STUDIO: Comedy Central
RUNNING TIME: 154 Minutes
11 Unaired sketches (one with commentary)
Demetri’s production charts
Commentary on selected episodes
It’s kinda like Sesame Street for the mumblecore crowd.
Regulars: Demetri Martin, H. Jon Benjamin, Berry Carl
Guests: A whole bunch of random people.
Demetri Martin picks a topic (the titular important thing) and proceeds to deconstruct it in thoughtful, clever, and (usually) humorous ways.
Important Things, indeed.
Demetri Martin’s biggest asset is probably his ability to make the inaccessible seem accessible. He’s not your typical modern comedian, relying on overplayed jokes and easy observations to broaden his appeal. He’s a really smart guy who bases his humor in language and philosophy and music and a LOT of math. And granted, most times the jokes and observations are immature and simplistic, but the balance works. Sometimes the joke is just putting nipples on a 3, but the way he presents it, and his intentions for doing so, are what elevate the entire thing.
You get a nice glimpse of it if you’ve seen his “Person” special on Comedy Central, but he brings it to this show in a lot of different ways. Because of the format he’s able to do a lot more visually – using bumps and segues and sketches to illustrate his points to far greater effect than if he had just stood on a stage for thirty minutes.
Gen-X Scanners didn’t really have a lot of ambition or drive.

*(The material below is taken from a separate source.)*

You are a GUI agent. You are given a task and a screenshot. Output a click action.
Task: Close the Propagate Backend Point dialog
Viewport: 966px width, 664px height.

Now, as for the show itself – it’s really good. Almost great, even. Demetri’s brand of humor is able to really be stretched into new dimensions and it’s extremely entertaining. I don’t know if “funny” is the right word as I very rarely actually laughed out loud (but when I did it was usually one of those things that had me giggling for the next ten minutes), but it kept me engaged and incredibly entertained. Part of it is the low-budget presentation. The set is almost entirely wood paneling, without any fancy dressing or monitors or lights and the graphics are all hand-drawn by (usually) Demetri. There’s a little bit that he does in every episode where he draws buttons on note cards with different options and his “pressing” of those buttons is what triggers a transition between scenes. It’s clever and because of the ubiquity of it, it’s able to have a nice place in the show, never feeling like a gimmick that you grow tired of. The same can be said for pretty much everything in the show – it all feels like Demetri and there isn’t a trace of pretense or irony to any of it. I don’t wanna oversell it – it doesn’t always work and it may be TOO low-key for a lot of people, but I dig it. He’s a really smart, really low-key guy and I’m glad his show got picked up for a second season. This is probably the best thing to hit Comedy Central since Chappelle’s Show.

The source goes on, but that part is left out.